Dear Integral Meditators,

As it is the Easter weekend I thought it might be nice to continue the theme of compassion from last week’s article, but this time look at four types and levels of compassion that, if we understand them can help us to develop our compassion in an integrated and holistic way.

In the spirit of compassion!


Four Levels of Integrated Compassion and How to Practise Them.

These four levels of compassion are quite easy to understand, and once understood quite easy to integrate as a part of your daily practice. Practising all four together however means that your compassion has the opportunity to grow and develop each day on multiple levels, rather than just one or two.
The way it is used in this article, compassion essentially refers to a feeling of care and support and understanding that we can use as motivation to relieve the suffering of ourself and others)

Here are the four:

Compassion in the first person
This first type of compassion essentially means practising empathy and extending compassion to ourself each day. We are all going through our various different challenges and sufferings, and just spending a few moments each day recognizing what we are going through and extending the feeling of compassion toward ourself can be deeply helpful and life-giving for our process. Feeding ourself compassion also ensures that we always have (at least a little) compassion to give out to others. Without appropriate self-compassion we can find that the well of compassion for others runs dry pretty quickly.

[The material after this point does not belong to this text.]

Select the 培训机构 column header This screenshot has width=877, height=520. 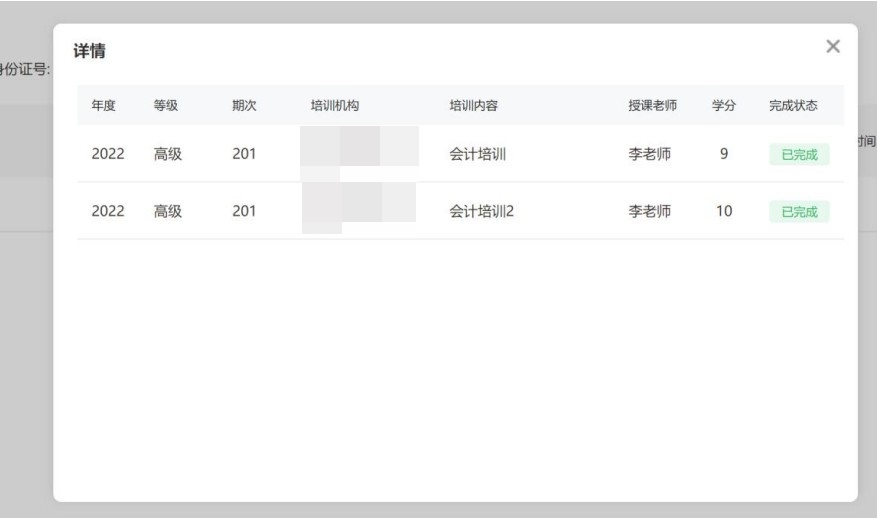pos(335,106)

Compassion in the second person 
This is the practice of compassion for those in our “we-space”, our family, friends, colleagues, people we  include within our circle of concern because they share our life. In a certain sense it is natural for us to extend our compassion to these people, but from another point of view, they are also often the people with whom we get most annoyed, upset and pissed off with. So, mindfully, deliberately extending compassion and empathy to those close to us is a really good way of improving the quality of our daily relationships in the midst of all the natural friction that arises.

Compassion in the third and fourth person
Compassion in third person is for those whom you don’t know, and whom you can observe “objectively”. To have compassion for other humans and animals that we don’t know there has to be that basic connection or empathy arising simply because they are another living creature like us. We don’t have to know someone directly to have compassion for them, and each time we purposefully direct our compassion to others outside of our circle of concern we expand our heart of compassion, and increase our potential both to be happy and to be of greater service to the world in some way…

To practice compassion in the fourth person means to take someone/group of living beings you don’t know and really try and enter into the challenges and pain they experience as if you were themYou are identifying deeply with them and their experience, and on this basis developing compassion and empathy for them. There is and power and urgency in fourth person compassion that is absent in third person compassion.

Compassion from first-to-fourth person basically takes us from individual self-compassion (healthy) and expands our circle of concern, to our family, to the world and to all living creatures progressively. Each level is important and each has its place.

One minute mindfulness
Take 1-5 minutes each day (2/3 times a day if you like) to generate empathy and compassion for yourself and then move progressively to those you are close to, to humanity and the world (in third person), and to all living beings as yourself (fourth person), holding each level of compassion for a short while.
Compassion, besides being a pleasant state of mind to hold also has a powerful healing and motivating power. Practising like this for a few minutes each day can have a powerful positive effect on both the way we are in our life and what we choose to do.